Salm was envious because the youngest brother, Iraj, had been given the choicest portion, the heartland of Iran with the crown and royal glory, while he, the eldest, was given only the western lands. As the firstborn, Salm felt that the supremacy and the crown should by rights have been his, and the elevation of the youngest brother above him galled him deeply. This resentment, inflamed further by the murmuring of his followers that Iraj alone deserved to rule, festered into the murderous envy that made him the instigator of the crime.

 

 

How did Salm die?

 

Salm was slain by Manuchehr, the grandson of the murdered Iraj, in the war of vengeance. Faridun had reared Manuchehr to avenge Iraj, and when the avenger rose, Salm and Tur gathered their forces and marched against Iran. In the fighting, Manuchehr slew both great-uncles; the tradition relates that Salm met his death by the mace in battle, and his head was sent to Faridun.
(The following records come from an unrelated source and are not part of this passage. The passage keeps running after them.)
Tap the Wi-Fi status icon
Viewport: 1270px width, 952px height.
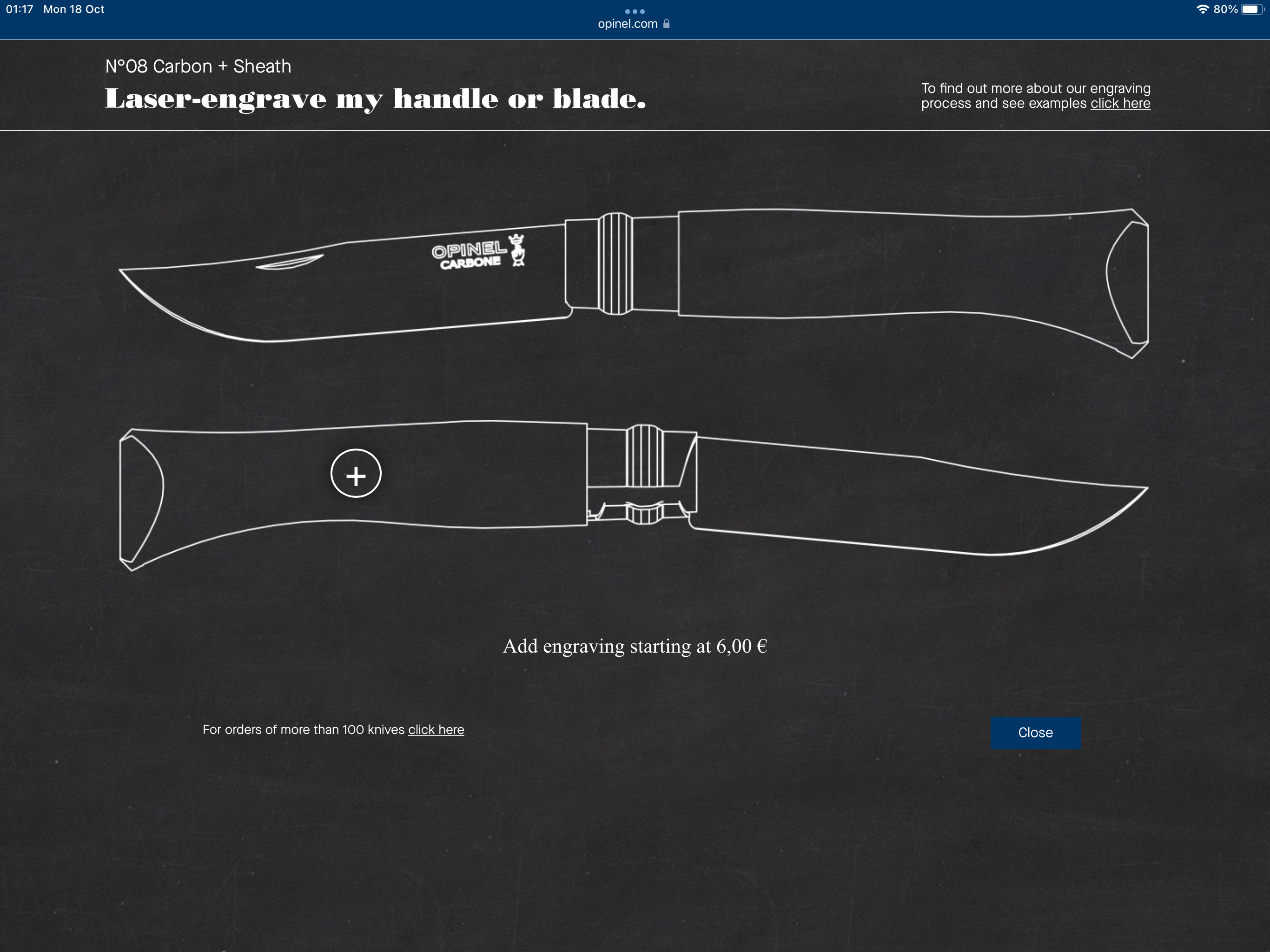(x=1202, y=9)
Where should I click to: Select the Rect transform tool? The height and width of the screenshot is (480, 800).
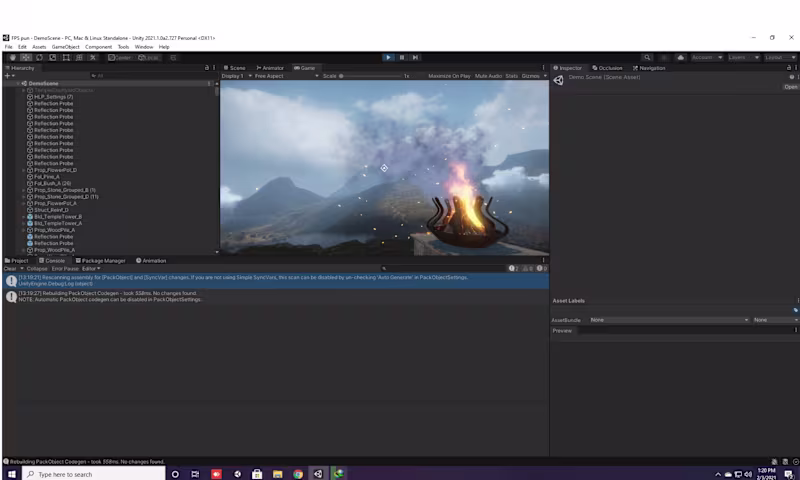(x=65, y=57)
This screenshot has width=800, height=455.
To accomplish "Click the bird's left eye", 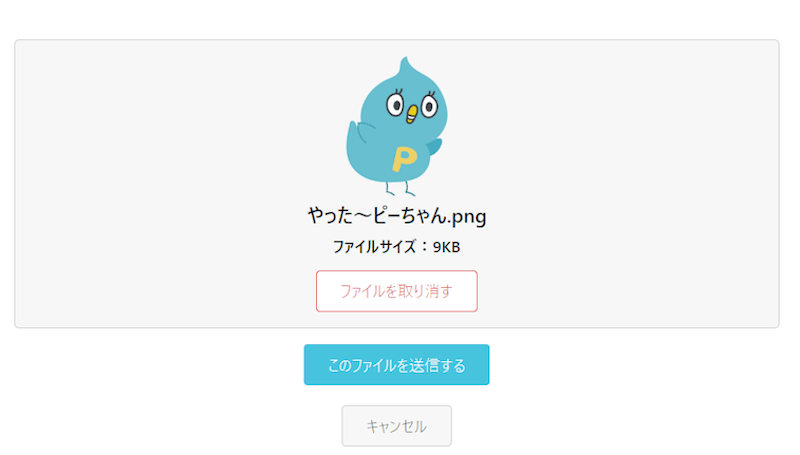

With the deaths of Salm and Tur, the murder of Iraj was at last avenged.

 

 

Is Salm a Kurdish figure?

 

Salm belongs to the shared epic heritage of the Iranian peoples, a tradition the Kurds hold in common with the Persians, the Lurs, and others of the Iranic world, rather than a uniquely Kurdish figure. As an Iranian people, the Kurds share in this broad heritage, and the figures of the epic, including Salm and his brothers Tur and Iraj, are part of the common Iranian tradition to which the Kurds are heirs alongside their neighbours.